# Audio Help Needed



## Brad Green (Jul 29, 2004)

I recently got a Scary Terry skull, and now that everything works, I'm in need of some help to set up the audio for it. What I want to do is use Stephen Lynch's "Halloween", but I have no clue as to how the vocal can be seperated from the guitar. Can this be done with Goldwave? I have no idea (complete audio moron) how to do this and I was hoping someone here could help.


----------



## the_PROCRASTINATOR (Oct 14, 2006)

Well if you don't find any high tech programs that work for you, you can do it like I have... CAVE MAN STYLE!
You can simply tap a mic with your finger tip while listening to the original recording. Then you sync the mic-taps to the original.
The taps will operate the mouth like a puppet on one track, while everyone hears the Stephen Lynch's "Halloween" sound track from the speakers.
I told ya... CAVE MAN STYLE....


----------



## Otaku (Dec 3, 2004)

Hi Brad,
There is a Remove Vocals tool under the Stereo menu in Goldwave. Check the Help file - it gives some details on how to use it to remove vocal tracks. I've always used mono tracks with Goldwave, so I can't help you with this. 

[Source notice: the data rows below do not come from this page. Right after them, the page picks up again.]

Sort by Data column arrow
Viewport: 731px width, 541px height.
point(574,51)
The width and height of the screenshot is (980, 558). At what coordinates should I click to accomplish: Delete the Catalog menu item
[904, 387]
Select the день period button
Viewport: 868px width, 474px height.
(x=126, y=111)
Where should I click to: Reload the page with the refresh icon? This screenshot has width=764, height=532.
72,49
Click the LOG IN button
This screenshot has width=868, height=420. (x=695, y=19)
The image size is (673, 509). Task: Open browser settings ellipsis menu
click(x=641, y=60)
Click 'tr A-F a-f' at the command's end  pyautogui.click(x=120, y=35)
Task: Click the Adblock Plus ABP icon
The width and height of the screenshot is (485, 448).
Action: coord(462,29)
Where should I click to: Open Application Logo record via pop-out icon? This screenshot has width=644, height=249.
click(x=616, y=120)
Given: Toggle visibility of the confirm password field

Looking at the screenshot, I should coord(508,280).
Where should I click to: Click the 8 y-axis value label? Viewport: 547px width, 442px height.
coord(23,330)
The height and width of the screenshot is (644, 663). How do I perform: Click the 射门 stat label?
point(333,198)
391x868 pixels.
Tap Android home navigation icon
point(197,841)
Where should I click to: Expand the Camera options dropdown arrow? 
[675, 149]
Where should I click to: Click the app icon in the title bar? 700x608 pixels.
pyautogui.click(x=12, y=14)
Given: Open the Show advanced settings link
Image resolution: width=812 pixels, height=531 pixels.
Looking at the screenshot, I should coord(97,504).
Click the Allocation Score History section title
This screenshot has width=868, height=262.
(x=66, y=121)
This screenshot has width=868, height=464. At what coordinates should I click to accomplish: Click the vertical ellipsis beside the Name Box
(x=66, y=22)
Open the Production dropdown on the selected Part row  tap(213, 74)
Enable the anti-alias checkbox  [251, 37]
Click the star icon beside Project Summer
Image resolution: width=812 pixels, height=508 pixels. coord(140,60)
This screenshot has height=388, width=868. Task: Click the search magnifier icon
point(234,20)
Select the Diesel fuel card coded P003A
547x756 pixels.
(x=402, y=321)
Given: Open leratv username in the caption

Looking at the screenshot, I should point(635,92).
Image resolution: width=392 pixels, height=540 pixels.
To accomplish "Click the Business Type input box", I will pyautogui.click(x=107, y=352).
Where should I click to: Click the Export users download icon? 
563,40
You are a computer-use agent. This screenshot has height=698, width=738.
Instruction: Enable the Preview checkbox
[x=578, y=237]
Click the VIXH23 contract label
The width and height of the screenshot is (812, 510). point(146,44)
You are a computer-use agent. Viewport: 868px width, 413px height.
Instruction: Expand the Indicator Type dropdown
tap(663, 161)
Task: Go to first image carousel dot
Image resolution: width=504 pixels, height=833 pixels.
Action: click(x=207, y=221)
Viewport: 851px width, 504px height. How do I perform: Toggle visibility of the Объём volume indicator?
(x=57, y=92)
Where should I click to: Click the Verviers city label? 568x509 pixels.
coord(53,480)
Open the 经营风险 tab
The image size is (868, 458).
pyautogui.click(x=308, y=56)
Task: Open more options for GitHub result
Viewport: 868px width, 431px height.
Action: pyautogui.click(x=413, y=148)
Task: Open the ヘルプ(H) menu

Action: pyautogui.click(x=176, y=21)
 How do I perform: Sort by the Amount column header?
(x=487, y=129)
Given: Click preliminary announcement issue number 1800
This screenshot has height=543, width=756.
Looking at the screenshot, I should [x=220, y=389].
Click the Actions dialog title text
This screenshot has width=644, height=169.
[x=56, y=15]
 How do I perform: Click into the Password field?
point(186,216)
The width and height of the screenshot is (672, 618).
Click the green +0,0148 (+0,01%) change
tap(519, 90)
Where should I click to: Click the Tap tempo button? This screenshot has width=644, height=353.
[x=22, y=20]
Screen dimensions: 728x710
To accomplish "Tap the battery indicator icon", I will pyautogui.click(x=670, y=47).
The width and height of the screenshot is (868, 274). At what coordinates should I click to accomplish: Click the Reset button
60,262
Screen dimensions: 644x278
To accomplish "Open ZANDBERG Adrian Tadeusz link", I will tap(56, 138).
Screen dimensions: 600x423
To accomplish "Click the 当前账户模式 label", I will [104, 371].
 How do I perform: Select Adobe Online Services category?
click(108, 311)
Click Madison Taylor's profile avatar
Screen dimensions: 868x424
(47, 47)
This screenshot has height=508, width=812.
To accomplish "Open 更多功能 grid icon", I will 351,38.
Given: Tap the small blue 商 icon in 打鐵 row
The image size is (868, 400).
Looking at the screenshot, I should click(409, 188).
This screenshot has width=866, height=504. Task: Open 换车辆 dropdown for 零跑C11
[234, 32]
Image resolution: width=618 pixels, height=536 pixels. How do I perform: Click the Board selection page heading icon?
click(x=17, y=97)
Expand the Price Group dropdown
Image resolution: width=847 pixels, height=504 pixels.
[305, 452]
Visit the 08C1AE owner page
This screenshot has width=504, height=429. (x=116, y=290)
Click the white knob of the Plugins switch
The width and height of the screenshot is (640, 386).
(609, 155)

On a side note, I'm currently working on a circuit that will allow those $5 16 MB MP3 players (found at MPJA) to be turned on and off remotely, and they play stereo MP3 files. If these players are something you might use, let me know and I'll send you the how-to when I get the circuit working.


----------



## Brad Green (Jul 29, 2004)

Thanks guys, and yes, Otaku, I am VERY interested in your progress with those little MP3 players (matter of fact, I was going to pm you and see how you had progressed). I would sincerely appreciate a line when you get it going!


----------



## slimy (Jul 12, 2006)

The hell with sending it privately, O, post that sucker when you are done. There are several of us that would be interested in seeing it.


----------



## HibLaGrande (Sep 25, 2005)

The Pro's idea is very good. in gold wave you could mix both channels to one channel and use the mic tap on the blank channel. simple, effective relief without feeling drowsey.


----------



## Dr Morbius (Sep 21, 2004)

**YAWN** ..I'm sorry Hib, what did you say? I was dozing off...hehe.

I agree..It's FAR easier to use one channel for unspeakered mic taps,( or "La LA's" ..you can keep the jaw open longer if you hold a "Laaaaa"..) and use the other for the full music than trying to remove the vocal track (what would you use for vocals if you remove them anyways?) and remixing.


----------



## Brad Green (Jul 29, 2004)

Thanks everyone, ok, so the general consensus here is that seperating the vocals out from the guitar isn't going to fly. I like the idea of running seperate tracks (one "La,La - tap,tap) and one the real deal. Now for the big question - how do I do this? Remember guys, the last audio experience I had involved 8-tracks! Will I be running two seperate recordings, one to the audio input board and one independantly to the speakers? Will this be all on a single recorded track? I would like to be able to put this on one of those micro MP3 players (hell, just downloading to that will be a new experience!) I hate sounding so incredibly stupid here, but the fact is, when it comes to audio electronics, I AM incredibly friggin' stupid. So be kind, and walk a neophyte through the process. And again, Thanks for the help!


----------



## Dr Morbius (Sep 21, 2004)

Brad Green said:


> Will I be running two seperate recordings, one to the audio input board and one independantly to the speakers? Will this be all on a single recorded track?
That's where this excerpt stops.